Scribblings

About those nuns

So some nuns have been arrested in Scotland for physically and sexually abusing children over the more than 100 years they ran an orphanage there. I want to say “Welcome to the priesthood” to them but even with these clearly needed credentials, they are still not allowed in.

I am beginning to believe more and more that the problem is that any organization that leaves out half of humanity – no matter which half – tends to attract people who want to get away with shit that they would otherwise be called out on. I can think of no all male or all female organization that isn’t rife with these kinds of problems.

Sports – well, a team here in Anchorage just got suspended for suspected sexual hazing. All boys football team.

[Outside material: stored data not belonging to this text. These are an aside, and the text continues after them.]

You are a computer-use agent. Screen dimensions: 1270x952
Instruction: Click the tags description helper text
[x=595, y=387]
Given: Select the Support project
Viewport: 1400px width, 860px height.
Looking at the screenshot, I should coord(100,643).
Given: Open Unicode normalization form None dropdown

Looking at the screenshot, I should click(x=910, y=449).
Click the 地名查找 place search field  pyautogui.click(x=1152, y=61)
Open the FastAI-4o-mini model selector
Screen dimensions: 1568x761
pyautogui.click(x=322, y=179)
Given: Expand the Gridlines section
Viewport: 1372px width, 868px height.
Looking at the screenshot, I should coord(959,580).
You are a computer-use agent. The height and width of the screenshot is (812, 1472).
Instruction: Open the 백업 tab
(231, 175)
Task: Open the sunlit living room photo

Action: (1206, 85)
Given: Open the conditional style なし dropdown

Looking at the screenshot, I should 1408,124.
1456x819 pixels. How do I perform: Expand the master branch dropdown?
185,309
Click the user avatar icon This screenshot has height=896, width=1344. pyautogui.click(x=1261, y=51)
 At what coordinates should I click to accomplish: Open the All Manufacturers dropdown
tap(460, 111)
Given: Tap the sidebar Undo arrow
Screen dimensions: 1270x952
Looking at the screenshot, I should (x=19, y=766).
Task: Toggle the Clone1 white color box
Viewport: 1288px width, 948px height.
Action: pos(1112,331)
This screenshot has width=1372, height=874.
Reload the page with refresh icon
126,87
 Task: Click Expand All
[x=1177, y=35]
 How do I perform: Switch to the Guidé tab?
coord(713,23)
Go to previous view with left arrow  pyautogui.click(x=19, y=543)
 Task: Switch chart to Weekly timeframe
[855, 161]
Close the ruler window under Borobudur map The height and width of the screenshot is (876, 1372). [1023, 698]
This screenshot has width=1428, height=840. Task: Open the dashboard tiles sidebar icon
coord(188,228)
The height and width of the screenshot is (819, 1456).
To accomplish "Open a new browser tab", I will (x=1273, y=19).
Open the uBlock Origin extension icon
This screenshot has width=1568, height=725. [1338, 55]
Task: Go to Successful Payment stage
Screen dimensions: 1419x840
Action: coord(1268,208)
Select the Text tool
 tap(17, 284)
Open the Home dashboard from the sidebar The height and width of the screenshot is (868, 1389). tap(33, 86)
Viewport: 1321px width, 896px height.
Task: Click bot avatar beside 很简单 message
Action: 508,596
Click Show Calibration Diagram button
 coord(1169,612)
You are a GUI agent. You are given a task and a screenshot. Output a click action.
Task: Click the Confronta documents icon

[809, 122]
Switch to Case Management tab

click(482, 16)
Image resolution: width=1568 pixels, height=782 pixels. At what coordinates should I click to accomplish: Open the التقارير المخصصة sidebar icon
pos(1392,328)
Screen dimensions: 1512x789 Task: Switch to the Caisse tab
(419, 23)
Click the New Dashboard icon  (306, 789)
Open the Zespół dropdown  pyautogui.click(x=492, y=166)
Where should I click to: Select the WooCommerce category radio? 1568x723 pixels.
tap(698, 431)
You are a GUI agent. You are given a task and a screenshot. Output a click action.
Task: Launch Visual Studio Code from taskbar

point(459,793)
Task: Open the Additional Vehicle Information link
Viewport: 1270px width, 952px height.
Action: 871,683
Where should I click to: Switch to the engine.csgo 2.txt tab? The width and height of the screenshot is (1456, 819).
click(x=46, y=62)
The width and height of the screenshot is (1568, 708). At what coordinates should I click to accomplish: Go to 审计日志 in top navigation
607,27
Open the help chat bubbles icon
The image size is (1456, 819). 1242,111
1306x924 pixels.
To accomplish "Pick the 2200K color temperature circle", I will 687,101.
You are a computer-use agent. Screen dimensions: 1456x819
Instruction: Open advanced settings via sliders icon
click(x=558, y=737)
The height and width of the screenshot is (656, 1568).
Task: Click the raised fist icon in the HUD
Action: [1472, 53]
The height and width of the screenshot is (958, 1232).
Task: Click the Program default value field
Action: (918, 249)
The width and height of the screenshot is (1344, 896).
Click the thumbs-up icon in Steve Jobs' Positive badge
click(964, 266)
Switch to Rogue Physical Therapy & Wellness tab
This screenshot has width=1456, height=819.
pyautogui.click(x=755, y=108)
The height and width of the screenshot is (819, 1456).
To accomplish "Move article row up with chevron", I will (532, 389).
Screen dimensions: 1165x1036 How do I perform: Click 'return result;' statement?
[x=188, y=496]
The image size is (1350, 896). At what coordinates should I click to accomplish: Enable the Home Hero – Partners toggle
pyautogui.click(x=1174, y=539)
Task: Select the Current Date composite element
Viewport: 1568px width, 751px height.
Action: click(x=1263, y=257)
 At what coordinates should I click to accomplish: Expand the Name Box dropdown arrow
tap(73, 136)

Sports – Girls’ gymnastics.

Entertainment – if you don’t think the top echelons of this industry are all boys’ clubs, you need to take meds.

News – see entertainment

Legal – two females on the Supreme Court in almost 250 years

Finance – quick, name two female billionaires or just two female executives running a major corporation

So as I look at the list, it occurs to me that the nunnery was really the only all female institution that women could join without fear of their perverted pleasures being exposed. But that doesn’t negate the fact that creating an institution that deliberately leaves out half the human race is, in and of itself, a perversion of our society and its norms. Maybe there was a time in the past when institutions of this nature made sense. Women retreated to them after a husband died in Europe during the first 1700 years AD because it was the only place they could safely go. Women were deleted from Christianity’s origin stories so that men could take all the power that came with running a church that, for a large part of its existence, was also an empire ruled by popes who made their nephews cardinals and thought nothing of leading troops into battle. Because, you know, if you don’t believe my god is the most loving and merciful god, then I’m going to keep killing you until you do.

In fact, until about 1000 AD, priests married. But then the church saw its property and riches slipping away as priests left those items to their sons when they died. So the decision on celibacy was less about morality and more about greed.

I think that many orders of priests and nuns have done many wonderful things in our world. I also think they have done many horrible things. And I think, perhaps, their time has come to an end. We now need men and women fully integrated into our communities to do the things once done by these orders. It is the only way we will have any transparency over their actions.

And if you think that the pope promising to end this now has any validity at all if not followed by the statement that he is opening up the priesthood to women and marriage, then I have a bridge to sell you in Brooklyn.